WORK REQUEST:
Where in the listing does the string "text" appear? Copy every line that holds it.

THE RECORDS:
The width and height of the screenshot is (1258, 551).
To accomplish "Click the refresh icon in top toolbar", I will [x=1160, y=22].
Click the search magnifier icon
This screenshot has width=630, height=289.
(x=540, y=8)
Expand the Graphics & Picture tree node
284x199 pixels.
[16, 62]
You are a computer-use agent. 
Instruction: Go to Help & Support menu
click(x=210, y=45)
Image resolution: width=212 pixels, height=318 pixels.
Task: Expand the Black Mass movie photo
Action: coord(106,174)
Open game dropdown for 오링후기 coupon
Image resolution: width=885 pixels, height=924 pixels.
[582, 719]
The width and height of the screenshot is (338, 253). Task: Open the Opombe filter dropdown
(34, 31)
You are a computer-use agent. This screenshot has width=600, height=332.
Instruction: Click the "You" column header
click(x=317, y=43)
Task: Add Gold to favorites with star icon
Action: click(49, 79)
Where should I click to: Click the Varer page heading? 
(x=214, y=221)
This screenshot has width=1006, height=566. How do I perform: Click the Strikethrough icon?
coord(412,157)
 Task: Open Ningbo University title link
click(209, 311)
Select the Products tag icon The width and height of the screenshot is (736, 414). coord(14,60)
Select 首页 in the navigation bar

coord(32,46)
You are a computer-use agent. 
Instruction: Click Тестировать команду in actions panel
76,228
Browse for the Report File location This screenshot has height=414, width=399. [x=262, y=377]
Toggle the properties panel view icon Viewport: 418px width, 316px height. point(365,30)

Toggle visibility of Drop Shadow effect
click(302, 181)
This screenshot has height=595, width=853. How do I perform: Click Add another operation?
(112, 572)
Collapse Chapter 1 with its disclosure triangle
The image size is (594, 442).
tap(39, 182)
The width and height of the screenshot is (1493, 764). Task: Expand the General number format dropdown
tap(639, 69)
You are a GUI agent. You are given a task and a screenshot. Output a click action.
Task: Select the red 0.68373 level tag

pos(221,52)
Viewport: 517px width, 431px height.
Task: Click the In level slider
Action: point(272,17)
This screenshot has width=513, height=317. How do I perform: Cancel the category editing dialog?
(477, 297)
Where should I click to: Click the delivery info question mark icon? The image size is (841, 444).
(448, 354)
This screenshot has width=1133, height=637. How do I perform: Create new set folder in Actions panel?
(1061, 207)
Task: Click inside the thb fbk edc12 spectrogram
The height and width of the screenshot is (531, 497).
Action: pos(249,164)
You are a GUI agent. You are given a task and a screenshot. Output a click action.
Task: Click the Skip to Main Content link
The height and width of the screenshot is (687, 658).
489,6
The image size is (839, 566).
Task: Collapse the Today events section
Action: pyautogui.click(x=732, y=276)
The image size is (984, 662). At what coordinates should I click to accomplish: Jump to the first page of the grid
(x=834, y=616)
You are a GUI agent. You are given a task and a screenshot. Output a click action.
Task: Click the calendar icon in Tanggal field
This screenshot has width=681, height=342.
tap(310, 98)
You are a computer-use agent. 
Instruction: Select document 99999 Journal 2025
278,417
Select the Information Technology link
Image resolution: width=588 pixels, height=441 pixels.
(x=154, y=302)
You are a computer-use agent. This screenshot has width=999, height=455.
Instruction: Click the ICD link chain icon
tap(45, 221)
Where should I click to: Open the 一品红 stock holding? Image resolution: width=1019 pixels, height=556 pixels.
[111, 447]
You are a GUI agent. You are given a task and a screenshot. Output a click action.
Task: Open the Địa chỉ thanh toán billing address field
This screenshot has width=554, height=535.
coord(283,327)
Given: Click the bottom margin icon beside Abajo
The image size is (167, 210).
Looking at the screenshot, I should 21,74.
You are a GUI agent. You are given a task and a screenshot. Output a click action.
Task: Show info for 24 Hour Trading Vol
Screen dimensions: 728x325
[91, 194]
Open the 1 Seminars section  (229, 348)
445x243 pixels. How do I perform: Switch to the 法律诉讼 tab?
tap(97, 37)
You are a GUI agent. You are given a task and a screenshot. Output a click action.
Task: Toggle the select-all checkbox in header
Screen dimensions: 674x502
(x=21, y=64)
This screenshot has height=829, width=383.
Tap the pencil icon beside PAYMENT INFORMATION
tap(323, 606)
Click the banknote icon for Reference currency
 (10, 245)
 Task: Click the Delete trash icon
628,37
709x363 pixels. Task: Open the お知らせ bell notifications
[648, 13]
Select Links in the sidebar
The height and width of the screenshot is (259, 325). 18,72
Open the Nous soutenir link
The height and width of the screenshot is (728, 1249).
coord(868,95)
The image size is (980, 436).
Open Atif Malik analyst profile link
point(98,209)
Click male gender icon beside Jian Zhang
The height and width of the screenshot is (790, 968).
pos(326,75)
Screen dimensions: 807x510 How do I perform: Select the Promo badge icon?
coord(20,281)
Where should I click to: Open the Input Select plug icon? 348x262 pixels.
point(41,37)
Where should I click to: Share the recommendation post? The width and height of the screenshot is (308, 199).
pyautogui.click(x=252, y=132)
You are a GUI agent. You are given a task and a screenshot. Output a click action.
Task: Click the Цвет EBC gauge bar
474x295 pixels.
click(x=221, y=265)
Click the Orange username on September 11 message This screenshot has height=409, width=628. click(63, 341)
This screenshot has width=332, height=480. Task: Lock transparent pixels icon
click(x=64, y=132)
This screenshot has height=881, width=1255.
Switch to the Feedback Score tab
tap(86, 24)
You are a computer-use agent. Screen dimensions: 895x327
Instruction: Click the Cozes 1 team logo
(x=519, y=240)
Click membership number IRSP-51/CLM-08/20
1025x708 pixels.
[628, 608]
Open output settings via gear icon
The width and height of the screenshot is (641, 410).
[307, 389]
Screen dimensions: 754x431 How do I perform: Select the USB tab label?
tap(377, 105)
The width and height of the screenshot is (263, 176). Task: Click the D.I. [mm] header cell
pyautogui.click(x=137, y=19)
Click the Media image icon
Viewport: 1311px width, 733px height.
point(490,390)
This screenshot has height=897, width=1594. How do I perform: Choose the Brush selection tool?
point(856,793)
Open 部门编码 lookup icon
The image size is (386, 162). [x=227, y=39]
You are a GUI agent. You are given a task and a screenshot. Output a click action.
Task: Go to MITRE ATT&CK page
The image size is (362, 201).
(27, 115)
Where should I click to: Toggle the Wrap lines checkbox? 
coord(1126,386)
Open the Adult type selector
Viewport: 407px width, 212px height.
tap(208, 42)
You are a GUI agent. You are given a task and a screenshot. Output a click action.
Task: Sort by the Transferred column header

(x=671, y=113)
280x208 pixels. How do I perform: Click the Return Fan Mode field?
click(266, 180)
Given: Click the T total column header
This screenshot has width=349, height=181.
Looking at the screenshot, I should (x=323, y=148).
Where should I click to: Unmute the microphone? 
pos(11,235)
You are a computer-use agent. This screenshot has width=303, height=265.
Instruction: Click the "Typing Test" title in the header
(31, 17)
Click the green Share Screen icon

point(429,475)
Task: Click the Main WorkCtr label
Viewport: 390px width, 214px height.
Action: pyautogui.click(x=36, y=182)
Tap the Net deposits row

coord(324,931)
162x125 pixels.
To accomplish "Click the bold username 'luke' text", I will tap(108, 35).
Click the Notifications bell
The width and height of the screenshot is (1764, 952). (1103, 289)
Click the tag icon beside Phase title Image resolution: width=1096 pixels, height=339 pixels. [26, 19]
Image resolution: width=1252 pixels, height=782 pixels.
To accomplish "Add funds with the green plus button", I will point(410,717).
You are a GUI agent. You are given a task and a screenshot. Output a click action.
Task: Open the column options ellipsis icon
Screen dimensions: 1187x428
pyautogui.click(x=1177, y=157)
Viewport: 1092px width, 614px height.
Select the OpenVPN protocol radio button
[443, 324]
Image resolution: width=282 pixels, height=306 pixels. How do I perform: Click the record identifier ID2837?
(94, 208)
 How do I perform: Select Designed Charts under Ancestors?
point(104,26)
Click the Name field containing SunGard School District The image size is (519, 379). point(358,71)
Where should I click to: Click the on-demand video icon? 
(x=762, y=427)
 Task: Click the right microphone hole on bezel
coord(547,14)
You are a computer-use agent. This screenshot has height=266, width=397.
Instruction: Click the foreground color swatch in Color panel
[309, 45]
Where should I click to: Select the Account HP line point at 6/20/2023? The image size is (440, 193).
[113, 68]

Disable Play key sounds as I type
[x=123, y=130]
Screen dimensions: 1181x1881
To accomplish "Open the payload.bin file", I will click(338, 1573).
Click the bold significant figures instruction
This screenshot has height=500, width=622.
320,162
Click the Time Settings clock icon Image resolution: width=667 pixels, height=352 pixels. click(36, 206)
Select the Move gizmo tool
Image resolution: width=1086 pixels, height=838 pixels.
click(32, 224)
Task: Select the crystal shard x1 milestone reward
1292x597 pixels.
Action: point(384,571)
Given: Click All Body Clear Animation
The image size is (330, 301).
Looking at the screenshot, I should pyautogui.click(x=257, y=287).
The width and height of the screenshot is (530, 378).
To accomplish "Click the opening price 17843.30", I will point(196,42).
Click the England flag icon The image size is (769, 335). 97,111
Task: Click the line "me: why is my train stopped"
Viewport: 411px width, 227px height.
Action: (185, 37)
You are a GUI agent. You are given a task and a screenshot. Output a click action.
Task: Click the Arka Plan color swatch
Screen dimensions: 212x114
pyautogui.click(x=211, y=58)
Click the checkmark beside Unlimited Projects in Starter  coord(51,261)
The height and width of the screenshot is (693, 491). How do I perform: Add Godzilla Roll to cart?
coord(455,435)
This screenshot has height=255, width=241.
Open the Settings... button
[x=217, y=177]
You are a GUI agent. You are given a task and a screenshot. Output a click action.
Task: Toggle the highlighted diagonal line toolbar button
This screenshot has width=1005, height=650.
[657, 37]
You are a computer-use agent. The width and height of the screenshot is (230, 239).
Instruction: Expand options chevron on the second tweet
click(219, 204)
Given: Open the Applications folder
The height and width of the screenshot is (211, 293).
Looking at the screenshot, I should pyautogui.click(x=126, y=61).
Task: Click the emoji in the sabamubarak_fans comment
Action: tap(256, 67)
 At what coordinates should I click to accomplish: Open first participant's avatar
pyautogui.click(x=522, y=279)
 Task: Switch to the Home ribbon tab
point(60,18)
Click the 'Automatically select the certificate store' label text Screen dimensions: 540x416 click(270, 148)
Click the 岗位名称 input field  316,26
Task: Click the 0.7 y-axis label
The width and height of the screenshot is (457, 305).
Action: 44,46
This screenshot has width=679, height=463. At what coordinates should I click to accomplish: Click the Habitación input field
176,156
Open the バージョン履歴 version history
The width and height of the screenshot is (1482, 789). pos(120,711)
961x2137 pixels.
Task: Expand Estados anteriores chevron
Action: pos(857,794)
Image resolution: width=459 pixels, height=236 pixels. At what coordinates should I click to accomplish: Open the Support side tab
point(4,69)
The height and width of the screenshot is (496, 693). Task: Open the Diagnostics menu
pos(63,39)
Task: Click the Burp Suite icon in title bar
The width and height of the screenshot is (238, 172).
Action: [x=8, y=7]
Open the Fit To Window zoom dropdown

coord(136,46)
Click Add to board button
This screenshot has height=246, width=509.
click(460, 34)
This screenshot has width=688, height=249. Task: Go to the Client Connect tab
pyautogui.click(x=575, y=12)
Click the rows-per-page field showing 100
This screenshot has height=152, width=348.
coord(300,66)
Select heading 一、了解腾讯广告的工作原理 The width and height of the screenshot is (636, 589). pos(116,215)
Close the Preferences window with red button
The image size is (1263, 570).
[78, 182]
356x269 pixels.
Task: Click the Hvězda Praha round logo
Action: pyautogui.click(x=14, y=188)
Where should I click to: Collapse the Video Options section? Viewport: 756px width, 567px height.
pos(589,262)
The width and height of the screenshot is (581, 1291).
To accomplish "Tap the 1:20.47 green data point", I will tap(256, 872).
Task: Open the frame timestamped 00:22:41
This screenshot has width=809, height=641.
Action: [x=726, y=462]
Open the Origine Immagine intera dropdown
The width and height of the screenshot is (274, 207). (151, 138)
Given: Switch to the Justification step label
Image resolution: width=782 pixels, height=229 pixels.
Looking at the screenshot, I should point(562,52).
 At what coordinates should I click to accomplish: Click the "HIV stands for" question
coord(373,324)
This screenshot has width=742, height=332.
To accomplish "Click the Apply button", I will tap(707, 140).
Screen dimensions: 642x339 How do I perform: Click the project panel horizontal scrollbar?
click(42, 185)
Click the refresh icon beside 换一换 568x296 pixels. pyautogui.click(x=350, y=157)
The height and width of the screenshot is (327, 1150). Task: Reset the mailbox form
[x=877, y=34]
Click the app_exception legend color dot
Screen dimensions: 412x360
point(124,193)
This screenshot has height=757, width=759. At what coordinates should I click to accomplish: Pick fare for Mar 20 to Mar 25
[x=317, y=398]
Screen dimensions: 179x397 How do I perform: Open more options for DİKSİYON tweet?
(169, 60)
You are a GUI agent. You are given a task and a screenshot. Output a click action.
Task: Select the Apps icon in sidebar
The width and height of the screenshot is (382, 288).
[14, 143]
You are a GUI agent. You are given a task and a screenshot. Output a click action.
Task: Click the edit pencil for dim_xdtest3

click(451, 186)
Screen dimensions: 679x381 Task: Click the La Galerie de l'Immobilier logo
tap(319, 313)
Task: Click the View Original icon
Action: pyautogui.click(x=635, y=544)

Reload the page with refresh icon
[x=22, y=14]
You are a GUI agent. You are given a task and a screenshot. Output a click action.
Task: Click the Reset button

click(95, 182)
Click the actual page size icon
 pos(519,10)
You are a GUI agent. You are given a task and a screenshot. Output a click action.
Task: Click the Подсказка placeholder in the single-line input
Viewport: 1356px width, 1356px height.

SOLUTION TO THIS TASK:
To accomplish "Click the bold username 'luke' text", I will tap(108, 35).
Click the 'Automatically select the certificate store' label text Screen dimensions: 540x416 click(270, 148)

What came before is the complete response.